WASP: Exploiting GPU Pipeline Parallelism with Hardware-Accelerated Automatic Warp Specialization

based on the conversation with chatGPT

TL;DR. WASP co-designs hardware and an automatic compiler pass to turn alternating “memory/compute phases” in GPU kernels into concurrent pipeline stages (e.g., dedicated memory-stage warps feeding compute-stage warps). It adds stage-aware scheduling/mapping, per-stage register allocation, fast register-file queues (RFQs), and a small TMA-like offload for streaming/gather. Reported gains are ~1.47× geomean with modest HW cost, mainly by overlapping memory and compute and cutting software queue overheads.

1) Problem the paper tackles

Modern GPUs can’t always hide memory latency: many kernels execute in lockstep phases (“load tile → compute → load tile …”), so all resident warps often stall together on memory or synchronization.
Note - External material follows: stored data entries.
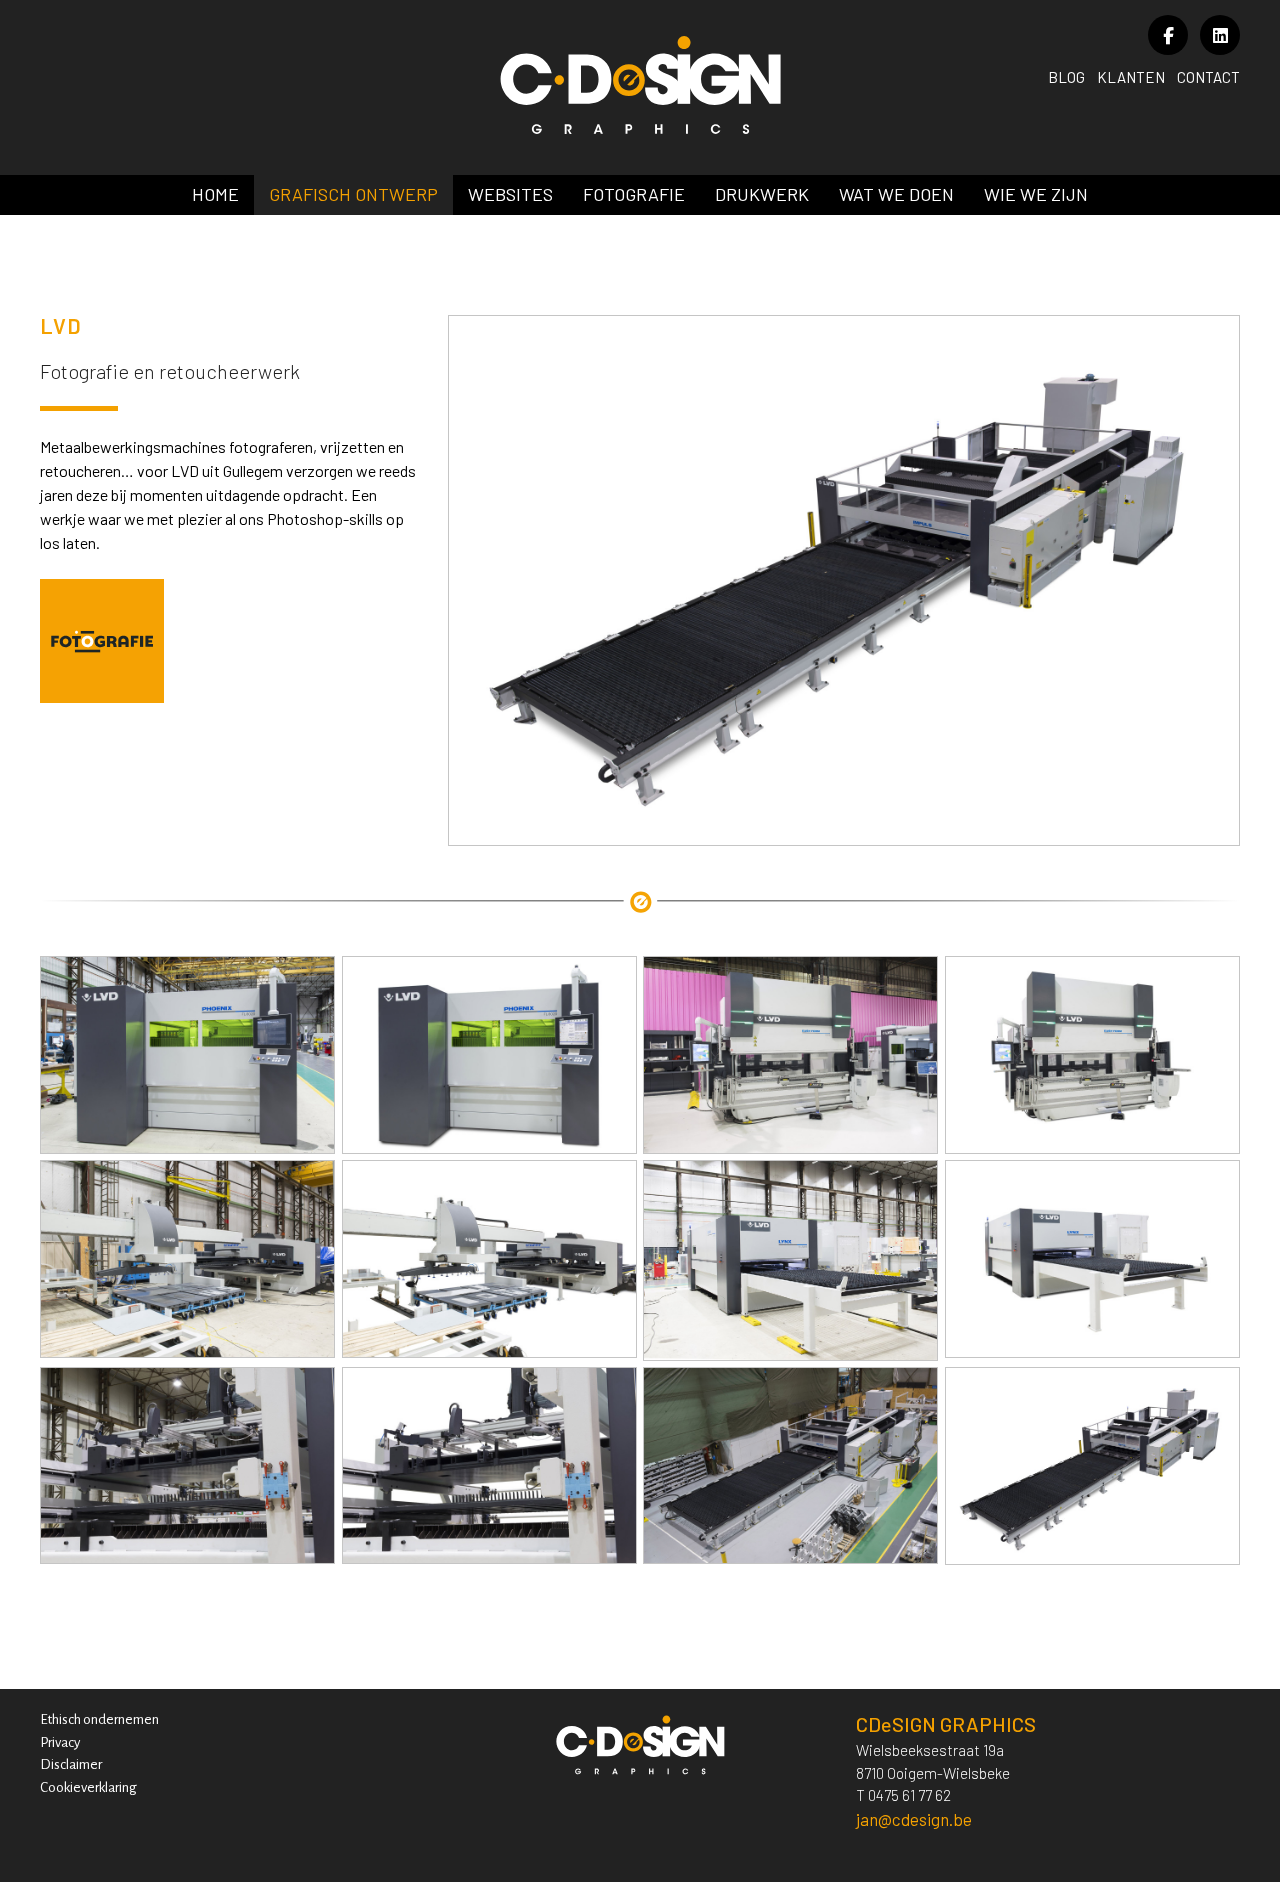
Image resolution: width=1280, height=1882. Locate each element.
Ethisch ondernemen (99, 1719)
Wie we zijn (1036, 194)
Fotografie (634, 194)
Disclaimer (71, 1764)
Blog (1066, 77)
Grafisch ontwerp (353, 194)
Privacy (60, 1742)
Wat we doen (896, 194)
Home (215, 194)
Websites (510, 194)
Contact (1208, 77)
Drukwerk (762, 194)
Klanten (1131, 77)
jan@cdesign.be (914, 1819)
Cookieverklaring (88, 1787)
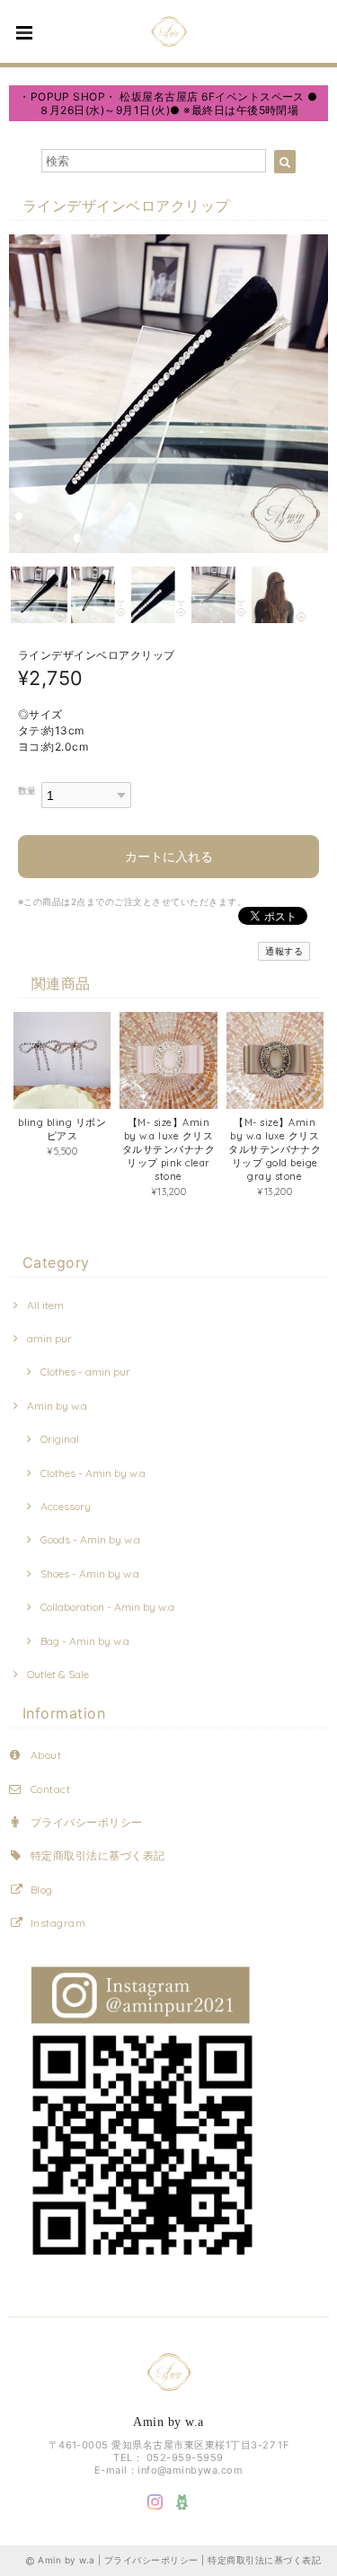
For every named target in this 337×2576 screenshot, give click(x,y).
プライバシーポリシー (87, 1822)
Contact (50, 1789)
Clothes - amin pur (85, 1371)
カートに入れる (169, 856)
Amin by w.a (57, 1405)
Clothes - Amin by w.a (93, 1473)
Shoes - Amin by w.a (89, 1573)
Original (59, 1439)
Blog (42, 1889)
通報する (284, 951)
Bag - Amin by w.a (84, 1641)
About (46, 1755)
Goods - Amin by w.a (90, 1539)
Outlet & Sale (58, 1674)
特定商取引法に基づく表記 (98, 1855)
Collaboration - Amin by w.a (107, 1606)
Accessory (65, 1506)
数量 (27, 791)
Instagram (58, 1923)
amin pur (49, 1338)
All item (45, 1305)
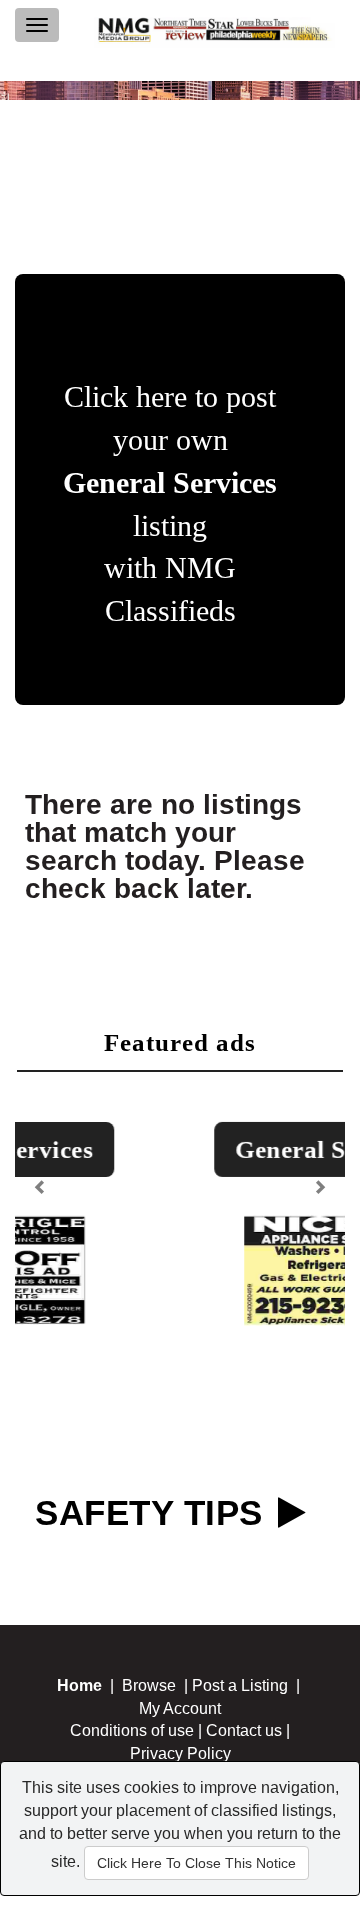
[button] (43, 1180)
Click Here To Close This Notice (196, 1863)
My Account (180, 1708)
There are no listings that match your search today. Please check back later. (165, 846)
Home (79, 1685)
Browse (149, 1685)
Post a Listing (240, 1685)
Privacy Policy (180, 1753)
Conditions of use (132, 1730)
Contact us (244, 1730)
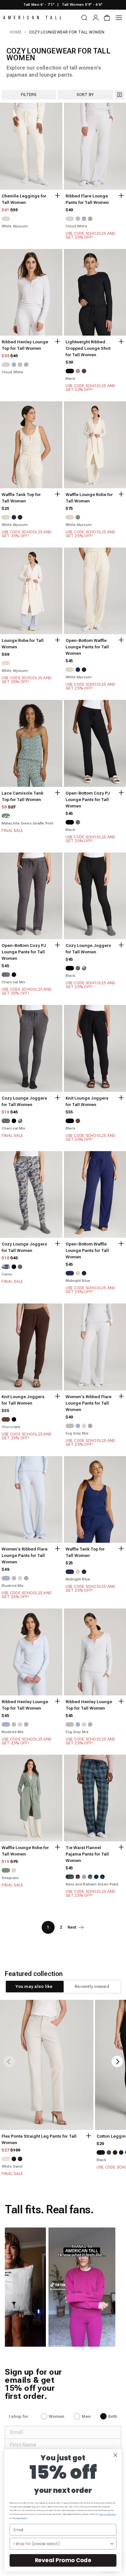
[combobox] (62, 2543)
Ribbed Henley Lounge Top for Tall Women (25, 345)
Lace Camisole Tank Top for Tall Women (22, 796)
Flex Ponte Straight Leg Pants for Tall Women (39, 2139)
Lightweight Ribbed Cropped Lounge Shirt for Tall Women (88, 348)
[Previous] (9, 2061)
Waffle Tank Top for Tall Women (21, 497)
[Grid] (119, 95)
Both (113, 2416)
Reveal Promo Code (63, 2560)
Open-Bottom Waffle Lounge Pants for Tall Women (87, 647)
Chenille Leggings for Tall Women (24, 199)
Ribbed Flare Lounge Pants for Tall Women (87, 199)
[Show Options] (112, 2543)
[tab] (34, 1986)
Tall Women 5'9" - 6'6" (82, 5)
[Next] (117, 2061)
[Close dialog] (115, 2455)
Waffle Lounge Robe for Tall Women (89, 497)
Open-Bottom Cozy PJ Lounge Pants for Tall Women (88, 799)
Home (16, 32)
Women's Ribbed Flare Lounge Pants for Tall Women (88, 1403)
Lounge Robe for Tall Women (23, 643)
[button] (68, 2287)
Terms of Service (107, 2514)
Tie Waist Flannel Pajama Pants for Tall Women (87, 1854)
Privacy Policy (20, 2518)
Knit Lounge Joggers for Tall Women (87, 1101)
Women (57, 2416)
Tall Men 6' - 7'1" (38, 5)
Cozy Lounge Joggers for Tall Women (88, 948)
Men (86, 2416)
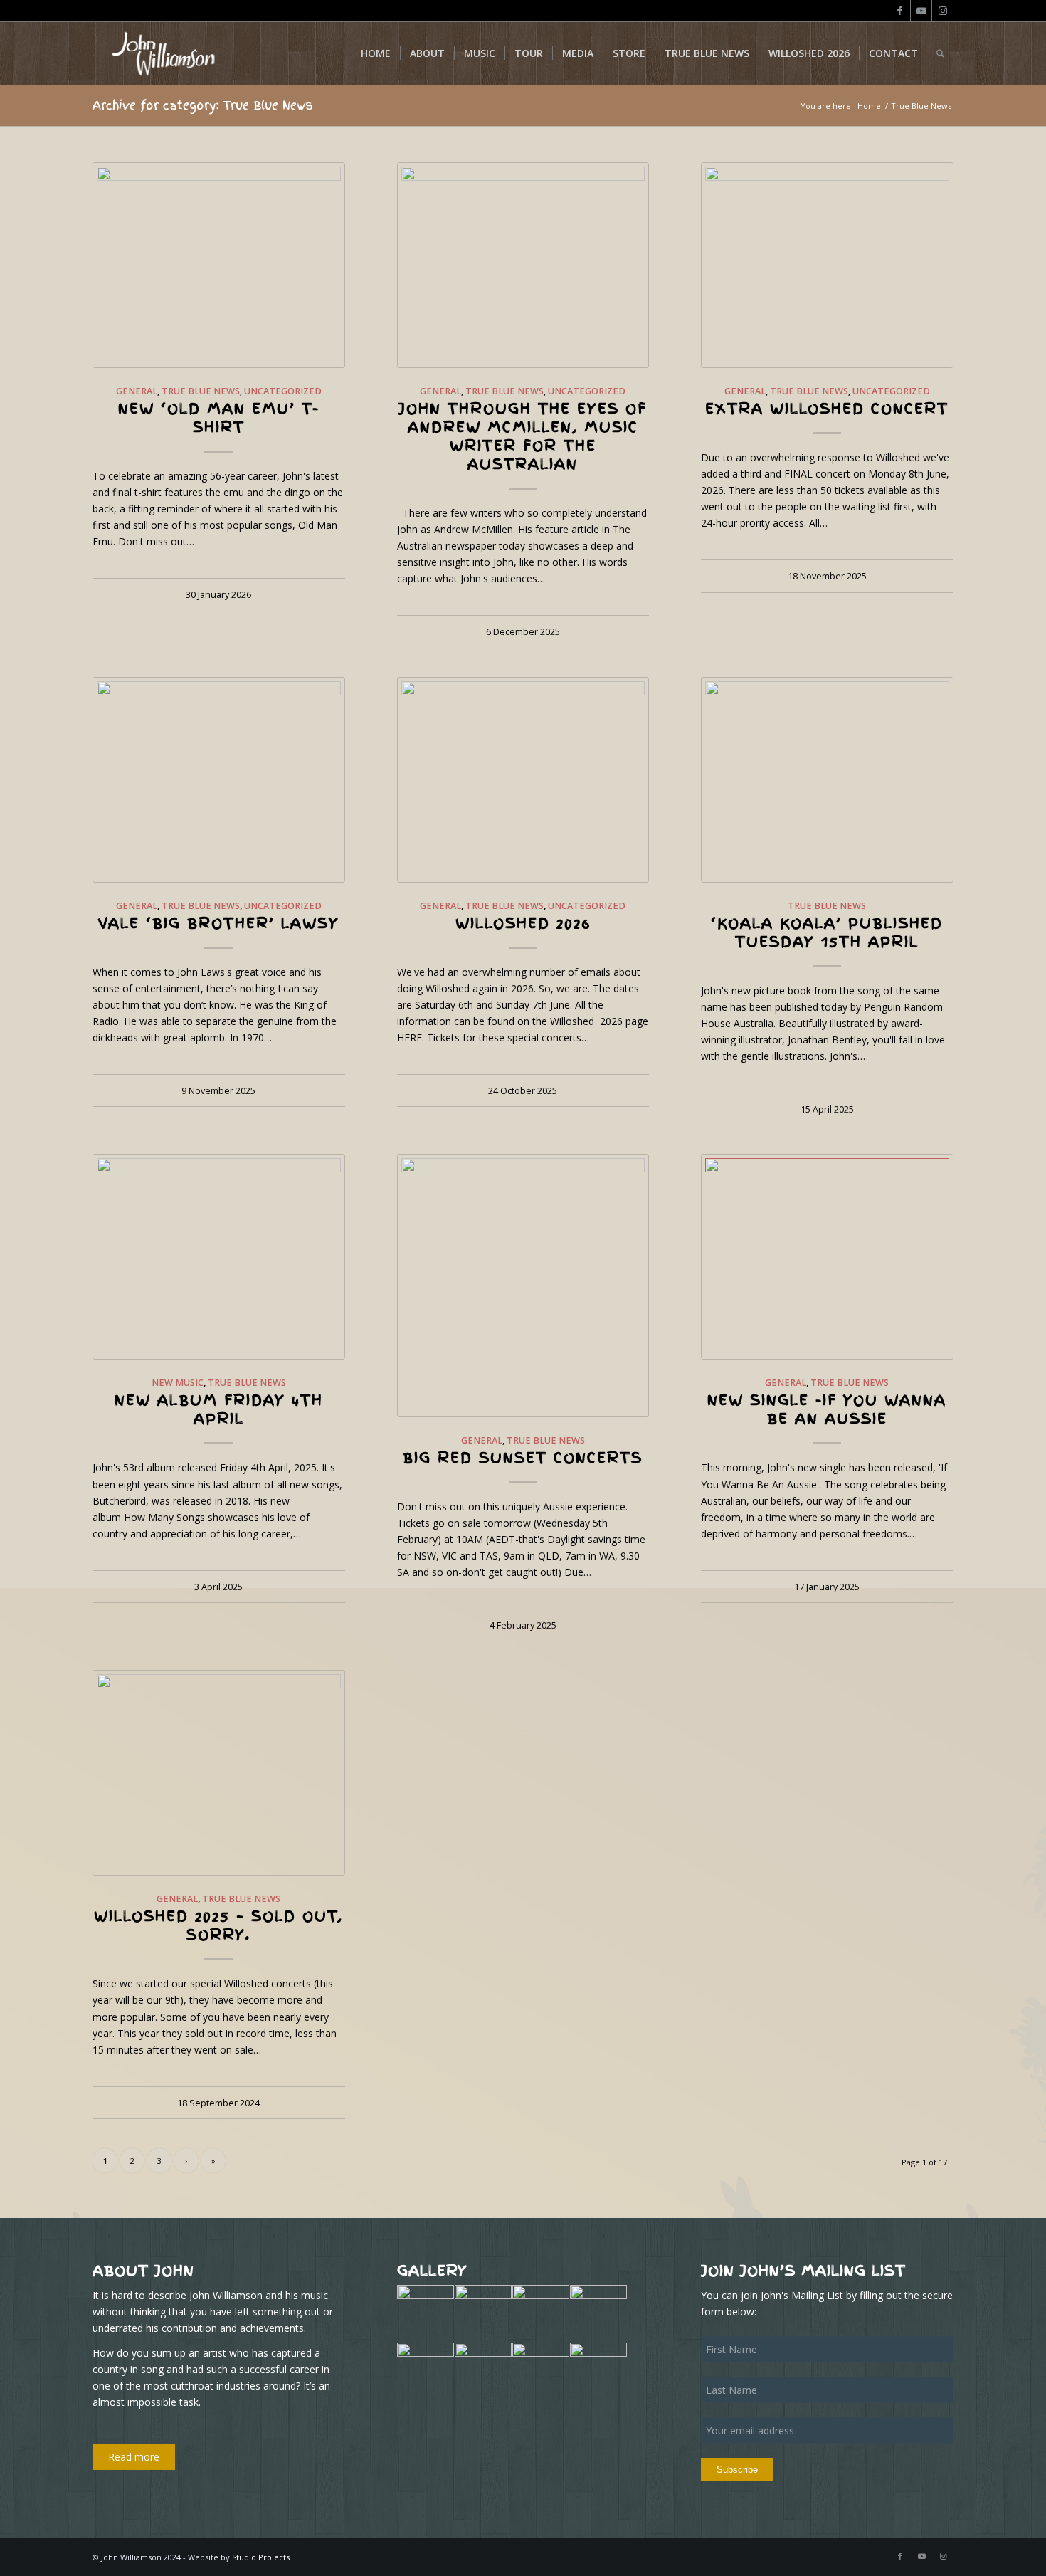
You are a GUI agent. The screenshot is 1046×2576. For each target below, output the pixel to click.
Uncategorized (283, 391)
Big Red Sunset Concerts (523, 1457)
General (136, 391)
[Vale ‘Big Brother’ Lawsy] (219, 780)
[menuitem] (376, 53)
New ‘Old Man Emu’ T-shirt (218, 418)
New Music (178, 1383)
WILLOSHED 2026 (523, 923)
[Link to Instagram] (942, 10)
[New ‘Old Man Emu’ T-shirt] (219, 265)
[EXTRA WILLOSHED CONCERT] (827, 265)
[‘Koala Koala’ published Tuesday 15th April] (827, 780)
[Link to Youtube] (921, 10)
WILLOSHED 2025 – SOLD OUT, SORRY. (218, 1925)
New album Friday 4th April (219, 1409)
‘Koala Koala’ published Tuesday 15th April (827, 932)
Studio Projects (261, 2557)
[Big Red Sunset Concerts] (523, 1285)
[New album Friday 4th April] (219, 1257)
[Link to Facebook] (899, 10)
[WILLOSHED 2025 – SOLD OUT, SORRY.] (219, 1773)
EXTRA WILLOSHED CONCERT (827, 408)
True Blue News (201, 391)
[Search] (940, 53)
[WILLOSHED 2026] (523, 780)
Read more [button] (133, 2457)
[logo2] (162, 53)
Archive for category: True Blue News (203, 105)
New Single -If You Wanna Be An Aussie (826, 1409)
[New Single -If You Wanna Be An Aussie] (827, 1257)
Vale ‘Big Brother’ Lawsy (218, 923)
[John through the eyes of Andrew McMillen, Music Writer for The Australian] (523, 265)
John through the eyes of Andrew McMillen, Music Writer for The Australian (522, 436)
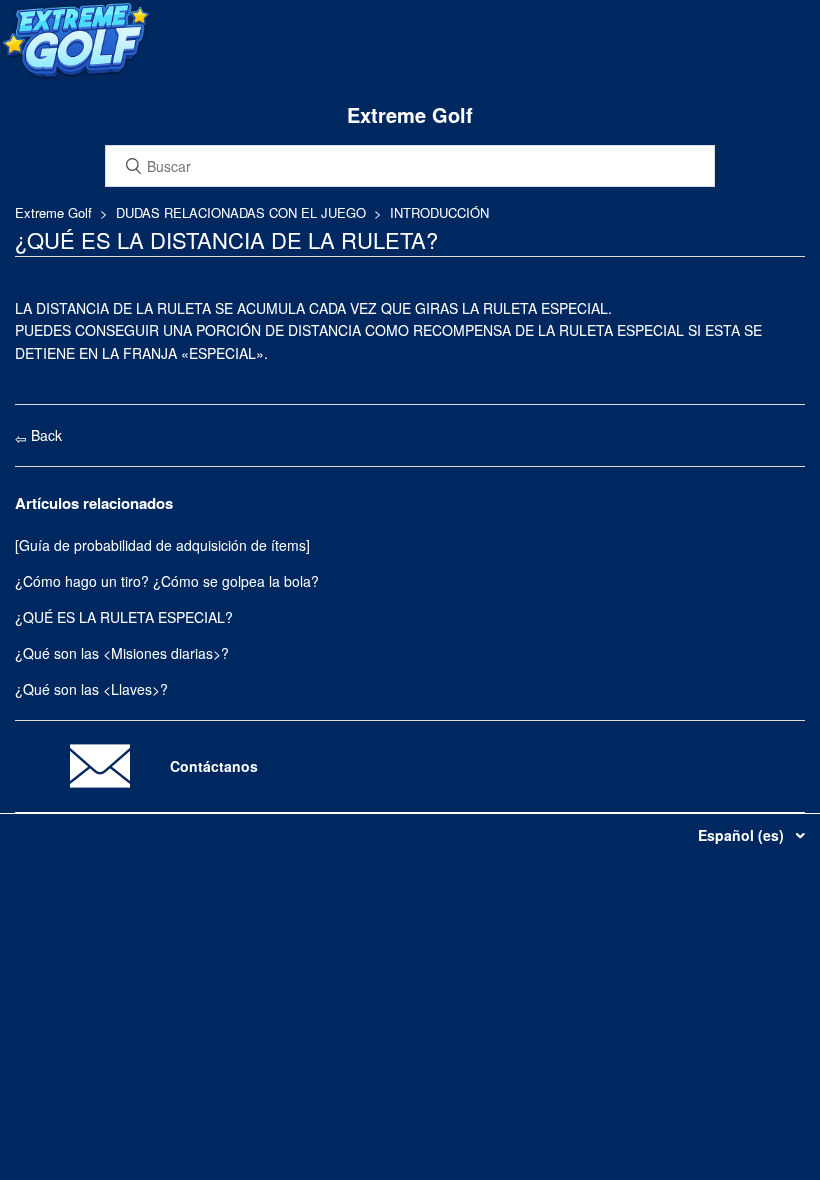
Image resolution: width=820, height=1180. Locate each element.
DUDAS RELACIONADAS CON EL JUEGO (241, 212)
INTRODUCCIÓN (439, 212)
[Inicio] (76, 74)
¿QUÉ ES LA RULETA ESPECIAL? (124, 617)
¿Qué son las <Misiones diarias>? (122, 653)
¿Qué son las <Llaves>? (91, 689)
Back (44, 435)
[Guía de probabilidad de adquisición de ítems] (162, 545)
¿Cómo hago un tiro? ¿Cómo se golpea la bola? (167, 581)
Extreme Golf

Manual warp specialization exists but is brittle and invisible to the hardware.

Typical way of hiding the memory latency using the other warps

Even though current GPU can hide the memory access latency with other warps reside in warp registers, this only can be applicable with manual splitting of original waprs into stage 0 and stage 1.

Fig. 1(a) can be turned into Fig. 1(b) on today’s GPUs by manually doing warp specialization: you program one warp as a producer (global→SMEM tile moves) and another as a consumer (compute from SMEM), coordinate them with arrive/wait barriers, and double-buffer the SMEM tiles so the baseline scheduler can interleave the two warps. This split is a known, manual technique on current GPUs, not WASP itself.

2) Core idea in one sentence

Make warp specialization first-class: automatically split kernels into pipeline stages (often memory producer and compute consumer) and give the SM stage awareness (IDs, scheduling, mapping, registers, queues, and a data-movement offload) so memory and compute overlap reliably.

3) Main mechanisms

3.1 Compiler (who does the split)

Automatic partitioning. A compiler pass analyzes the program dependence graph and cuts at global-memory load/use boundaries, producing stage code and metadata.